Participants in Black Lives Matter protests have marked an all-too-common rite of passage for social justice movements in the U.S.—they’ve been systematically spied on by the federal government.
According to exclusive reporting from The Intercept published Friday afternoon, the U.S. Department of Homeland Security (DHS) has been monitoring and collecting data on the two-year-old movement since protests against racism and police brutality erupted in Ferguson, Missouri last summer.
“There’s a long history of the federal agencies…seeing black resistance organizations as a threat to national security.”

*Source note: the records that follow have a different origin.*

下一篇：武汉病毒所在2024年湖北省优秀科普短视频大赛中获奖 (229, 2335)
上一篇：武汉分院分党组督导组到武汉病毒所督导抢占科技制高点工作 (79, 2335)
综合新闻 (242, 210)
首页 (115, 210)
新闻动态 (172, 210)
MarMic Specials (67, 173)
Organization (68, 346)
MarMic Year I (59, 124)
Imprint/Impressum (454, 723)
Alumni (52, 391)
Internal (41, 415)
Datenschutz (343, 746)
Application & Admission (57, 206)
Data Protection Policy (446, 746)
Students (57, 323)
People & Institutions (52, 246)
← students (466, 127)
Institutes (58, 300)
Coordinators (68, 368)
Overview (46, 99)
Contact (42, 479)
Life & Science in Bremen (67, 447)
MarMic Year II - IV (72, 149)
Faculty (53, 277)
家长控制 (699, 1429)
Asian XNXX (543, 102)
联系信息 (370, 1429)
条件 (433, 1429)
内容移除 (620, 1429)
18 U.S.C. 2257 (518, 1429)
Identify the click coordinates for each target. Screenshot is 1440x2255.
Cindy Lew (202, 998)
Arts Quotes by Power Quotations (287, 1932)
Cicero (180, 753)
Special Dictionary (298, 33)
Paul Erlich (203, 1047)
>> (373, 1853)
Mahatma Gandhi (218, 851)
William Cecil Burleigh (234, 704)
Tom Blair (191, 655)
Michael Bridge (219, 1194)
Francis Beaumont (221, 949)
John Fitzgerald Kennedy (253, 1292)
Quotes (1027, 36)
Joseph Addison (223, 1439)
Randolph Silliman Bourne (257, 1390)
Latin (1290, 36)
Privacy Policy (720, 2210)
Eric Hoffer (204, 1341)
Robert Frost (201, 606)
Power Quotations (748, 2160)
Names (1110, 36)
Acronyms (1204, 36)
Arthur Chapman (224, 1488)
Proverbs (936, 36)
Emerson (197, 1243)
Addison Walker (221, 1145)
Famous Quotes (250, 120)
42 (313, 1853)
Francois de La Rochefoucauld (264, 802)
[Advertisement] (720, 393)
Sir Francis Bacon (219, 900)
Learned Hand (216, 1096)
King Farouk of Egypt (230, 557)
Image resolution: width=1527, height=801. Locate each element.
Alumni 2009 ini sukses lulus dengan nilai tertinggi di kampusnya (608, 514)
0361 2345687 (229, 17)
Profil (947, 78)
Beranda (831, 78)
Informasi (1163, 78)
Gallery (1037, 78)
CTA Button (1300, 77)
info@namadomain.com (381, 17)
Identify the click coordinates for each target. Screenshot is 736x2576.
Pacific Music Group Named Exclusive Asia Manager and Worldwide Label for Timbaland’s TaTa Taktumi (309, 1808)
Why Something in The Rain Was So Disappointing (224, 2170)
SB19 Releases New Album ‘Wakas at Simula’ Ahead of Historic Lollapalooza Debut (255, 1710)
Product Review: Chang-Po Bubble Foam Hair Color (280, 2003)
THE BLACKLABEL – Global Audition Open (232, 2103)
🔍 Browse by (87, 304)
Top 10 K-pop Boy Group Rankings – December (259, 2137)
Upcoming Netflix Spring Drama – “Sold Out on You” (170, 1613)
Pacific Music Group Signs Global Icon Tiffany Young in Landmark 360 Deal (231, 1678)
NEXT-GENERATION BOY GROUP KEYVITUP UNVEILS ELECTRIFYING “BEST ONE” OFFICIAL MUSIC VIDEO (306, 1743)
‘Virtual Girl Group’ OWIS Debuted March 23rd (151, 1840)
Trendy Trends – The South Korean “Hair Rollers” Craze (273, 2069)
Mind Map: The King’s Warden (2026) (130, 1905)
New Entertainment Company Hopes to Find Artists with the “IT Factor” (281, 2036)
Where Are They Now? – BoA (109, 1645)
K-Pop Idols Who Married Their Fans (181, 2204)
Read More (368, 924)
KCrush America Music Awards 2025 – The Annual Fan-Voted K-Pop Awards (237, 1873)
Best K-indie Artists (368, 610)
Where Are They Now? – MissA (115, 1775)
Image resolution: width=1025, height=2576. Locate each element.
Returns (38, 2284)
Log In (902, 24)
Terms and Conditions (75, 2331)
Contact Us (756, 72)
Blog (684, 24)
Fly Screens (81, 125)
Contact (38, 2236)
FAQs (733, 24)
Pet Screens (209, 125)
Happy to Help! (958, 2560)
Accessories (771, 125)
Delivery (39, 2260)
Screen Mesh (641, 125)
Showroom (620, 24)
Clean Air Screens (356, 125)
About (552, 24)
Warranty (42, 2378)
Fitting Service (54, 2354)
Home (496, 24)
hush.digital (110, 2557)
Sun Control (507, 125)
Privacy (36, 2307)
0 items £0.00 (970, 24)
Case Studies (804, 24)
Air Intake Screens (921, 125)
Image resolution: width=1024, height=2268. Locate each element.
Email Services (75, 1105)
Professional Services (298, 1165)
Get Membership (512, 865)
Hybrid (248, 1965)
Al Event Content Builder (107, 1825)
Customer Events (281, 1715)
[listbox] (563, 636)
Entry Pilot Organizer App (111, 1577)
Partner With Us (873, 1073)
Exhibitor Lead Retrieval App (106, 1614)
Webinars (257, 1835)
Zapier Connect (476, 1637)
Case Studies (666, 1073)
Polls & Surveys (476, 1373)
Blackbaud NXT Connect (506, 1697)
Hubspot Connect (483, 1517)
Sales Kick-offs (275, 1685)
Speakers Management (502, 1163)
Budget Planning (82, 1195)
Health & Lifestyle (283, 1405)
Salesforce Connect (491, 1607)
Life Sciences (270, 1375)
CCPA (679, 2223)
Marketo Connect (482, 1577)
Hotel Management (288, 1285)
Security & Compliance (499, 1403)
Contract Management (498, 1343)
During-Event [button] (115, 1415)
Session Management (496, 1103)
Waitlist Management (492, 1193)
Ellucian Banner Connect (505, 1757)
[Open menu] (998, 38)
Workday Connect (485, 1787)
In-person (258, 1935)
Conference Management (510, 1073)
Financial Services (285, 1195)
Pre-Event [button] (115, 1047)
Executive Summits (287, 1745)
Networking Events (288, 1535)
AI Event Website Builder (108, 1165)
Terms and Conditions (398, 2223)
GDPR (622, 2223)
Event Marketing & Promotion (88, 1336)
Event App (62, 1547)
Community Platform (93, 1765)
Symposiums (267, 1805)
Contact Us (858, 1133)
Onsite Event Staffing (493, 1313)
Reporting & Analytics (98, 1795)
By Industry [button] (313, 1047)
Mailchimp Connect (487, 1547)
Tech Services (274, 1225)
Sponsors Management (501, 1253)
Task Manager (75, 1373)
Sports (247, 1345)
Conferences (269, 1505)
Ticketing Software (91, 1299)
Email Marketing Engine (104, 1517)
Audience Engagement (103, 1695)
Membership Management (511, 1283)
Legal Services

The revelations are based on an analysis of hundreds of documents obtained by The Intercept through a Freedom of Information Act request. As journalist George Joseph reports, the cache of documents “indicate that the department frequently collects information, including location data, on Black Lives Matter activities from public social media accounts, including on Facebook, Twitter, and Vine, even for events expected to be peaceful. The reports confirm social media surveillance of the protest movement and ostensibly related events in the cities of Ferguson, Baltimore, Washington, DC, and New York.”
The documents—which Joseph notes “may well represent a small fraction of state surveillance against Black Lives Matter”—show that in some cases, DHS produced minute-by-minute reports on protesters’ movements in demonstrations and in other cases “planned surveillance of…seemingly innocuous events, two of which were associated with historically black neighborhoods.”